Un antes y un después

Mi última semana de vacaciones en España ha causado una barrera, ha sido una semana de vacaciones que ha marcado un antes y un después.
Algo que ya había sucedido unos meses antes con todo este tema de simplificar mis días y acumular menos trastos en casa pero que realmente en esta semana he podido darme cuenta del cambio.

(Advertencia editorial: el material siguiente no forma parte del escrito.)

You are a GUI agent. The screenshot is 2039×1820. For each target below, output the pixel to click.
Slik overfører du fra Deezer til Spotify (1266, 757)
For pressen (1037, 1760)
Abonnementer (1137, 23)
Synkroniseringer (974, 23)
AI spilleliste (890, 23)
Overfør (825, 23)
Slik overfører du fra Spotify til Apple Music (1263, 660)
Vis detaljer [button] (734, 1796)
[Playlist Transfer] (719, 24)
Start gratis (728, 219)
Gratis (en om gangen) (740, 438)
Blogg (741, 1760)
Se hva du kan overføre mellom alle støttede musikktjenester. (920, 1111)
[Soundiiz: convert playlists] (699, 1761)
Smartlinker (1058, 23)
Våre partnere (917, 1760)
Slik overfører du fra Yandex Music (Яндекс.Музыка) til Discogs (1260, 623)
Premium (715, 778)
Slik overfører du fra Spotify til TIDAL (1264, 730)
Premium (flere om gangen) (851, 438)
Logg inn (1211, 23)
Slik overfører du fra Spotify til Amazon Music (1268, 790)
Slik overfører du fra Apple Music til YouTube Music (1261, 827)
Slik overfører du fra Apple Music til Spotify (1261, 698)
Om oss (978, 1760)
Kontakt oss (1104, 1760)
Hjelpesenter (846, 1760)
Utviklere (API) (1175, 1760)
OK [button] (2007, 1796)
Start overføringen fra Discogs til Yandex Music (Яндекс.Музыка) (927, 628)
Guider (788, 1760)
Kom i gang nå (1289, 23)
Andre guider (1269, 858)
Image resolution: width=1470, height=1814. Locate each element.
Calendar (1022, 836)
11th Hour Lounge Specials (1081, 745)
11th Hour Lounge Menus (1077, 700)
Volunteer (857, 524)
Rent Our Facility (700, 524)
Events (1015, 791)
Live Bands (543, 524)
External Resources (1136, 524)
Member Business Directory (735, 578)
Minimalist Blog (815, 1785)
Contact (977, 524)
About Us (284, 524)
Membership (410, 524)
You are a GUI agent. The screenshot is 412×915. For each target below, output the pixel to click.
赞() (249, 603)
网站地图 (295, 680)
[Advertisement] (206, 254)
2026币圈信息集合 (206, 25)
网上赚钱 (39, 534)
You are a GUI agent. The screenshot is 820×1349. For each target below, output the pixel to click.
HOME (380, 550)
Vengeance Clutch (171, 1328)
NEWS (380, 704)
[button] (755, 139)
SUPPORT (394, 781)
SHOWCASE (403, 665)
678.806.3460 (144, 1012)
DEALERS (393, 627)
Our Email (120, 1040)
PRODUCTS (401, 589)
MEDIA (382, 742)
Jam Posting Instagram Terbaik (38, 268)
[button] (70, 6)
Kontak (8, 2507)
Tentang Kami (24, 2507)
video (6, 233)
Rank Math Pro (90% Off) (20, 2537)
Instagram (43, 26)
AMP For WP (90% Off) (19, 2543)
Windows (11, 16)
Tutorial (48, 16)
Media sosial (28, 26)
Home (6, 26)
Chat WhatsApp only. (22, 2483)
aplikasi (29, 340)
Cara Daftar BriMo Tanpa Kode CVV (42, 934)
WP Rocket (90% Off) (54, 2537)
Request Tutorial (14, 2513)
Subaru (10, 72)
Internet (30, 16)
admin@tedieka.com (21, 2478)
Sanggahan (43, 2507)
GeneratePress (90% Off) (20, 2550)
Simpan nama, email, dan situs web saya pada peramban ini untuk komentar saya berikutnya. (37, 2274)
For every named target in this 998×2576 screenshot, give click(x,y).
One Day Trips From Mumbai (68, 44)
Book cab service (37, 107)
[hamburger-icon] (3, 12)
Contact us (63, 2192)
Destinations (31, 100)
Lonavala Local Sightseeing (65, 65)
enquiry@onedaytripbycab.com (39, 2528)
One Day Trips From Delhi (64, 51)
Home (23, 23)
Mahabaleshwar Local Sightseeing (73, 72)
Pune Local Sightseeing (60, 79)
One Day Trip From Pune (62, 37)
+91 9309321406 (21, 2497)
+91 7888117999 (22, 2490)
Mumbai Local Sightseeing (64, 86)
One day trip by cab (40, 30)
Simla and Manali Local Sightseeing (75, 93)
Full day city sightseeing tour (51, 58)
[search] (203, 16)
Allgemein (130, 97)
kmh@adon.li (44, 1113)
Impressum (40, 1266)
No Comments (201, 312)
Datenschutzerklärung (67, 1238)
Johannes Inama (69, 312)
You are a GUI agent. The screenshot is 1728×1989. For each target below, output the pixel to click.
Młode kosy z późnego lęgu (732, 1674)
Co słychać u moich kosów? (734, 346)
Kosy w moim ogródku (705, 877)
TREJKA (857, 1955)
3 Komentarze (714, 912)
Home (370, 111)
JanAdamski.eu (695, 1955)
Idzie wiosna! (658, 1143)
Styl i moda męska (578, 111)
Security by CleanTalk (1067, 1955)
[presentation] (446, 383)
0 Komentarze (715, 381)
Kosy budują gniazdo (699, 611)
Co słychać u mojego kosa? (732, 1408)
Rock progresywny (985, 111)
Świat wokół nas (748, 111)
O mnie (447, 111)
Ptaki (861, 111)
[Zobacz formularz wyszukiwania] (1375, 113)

Las últimas veces que he estado en España siempre volvía con la maleta cargada de ropa nueva, cosas ricas para comer y un montón de historias mas que hacían que el peso de la maleta llegase al límite permitido para volar antes del sobrepeso o exceso de equipaje.
Lo que ha pasado esta vez es que las cosas ricas de comer me las he traído puestas, que esos dos kilos que había logrado perder en el último mes los he vuelto a traer de casa de mis suegros porque hay tantas cosas ricas para comer en España que en Suiza no se encuentran que no me he podido resistir. Mi maleta pesaba 10 kilos en el vuelo de ida, a la vuelta he traído 4 kilos mas porque en Suiza hay ciertos artículos de higiene que no se encuentran, no huelen tan rico ni son tan buenos como los que se pueden encontrar aquí, por ejemplo el agua de colonia o el gel de la ducha, cosas que quizás sean un capricho por mi parte pero no puedo resistir. Algo que he traído para la higiene, que llevaba muchísimo tiempo sin usar y que me gusta mucho es la famosa pastilla de jabón negra Magno de La Toja, que dura un montón y deja las manos increiblemente hidratadas y suaves además de limpitas, además de eso he traído crema de afeitar para mi abuelo suizo, si, el hombre lleva ya no se cuantos años afeitándose con la crema de La Toja, no me preguntéis por qué pero le gusta un montón y es de los que se sigue afeitando al estilo mas clásico así que siempre que voy a España le traigo un par de tubos de crema.
También ha venido desde España una sobrasada de lo mas rico, envasada al vacío. La verdad que no tenía intención de traer ningún tipo de alimento, pero se que a mi padre le gusta un montón la sobrasada y también se que seguramente sea algo que lleva años sin comer, así que ¿cómo no le voy a dar el capricho?

Por lo demás siempre me venían a la cabeza preguntas del tipo ¿y para que quieres comprar esto? ¿para que quieres llevar ropa nueva? Con lo que me he dado cuenta que en mi vida se ha marcado un antes y un después, todo este proceso de metamorfosis por el que he pasado ha dado al fin un resultado y estoy contenta de que las cosas hayan empezado a cambiar en mi cabeza en ese sentido y haya empezado a preguntarme ¿para qué? en cuanto a bienes materiales se refiere.

Quizás me esté empezando a afectar vivir en Suiza, que aquí hay muchísima gente que tiene el piso casi vacío y vive con lo justo y necesario, se gastan el dinero en cuidarse, en viajes y cosas así.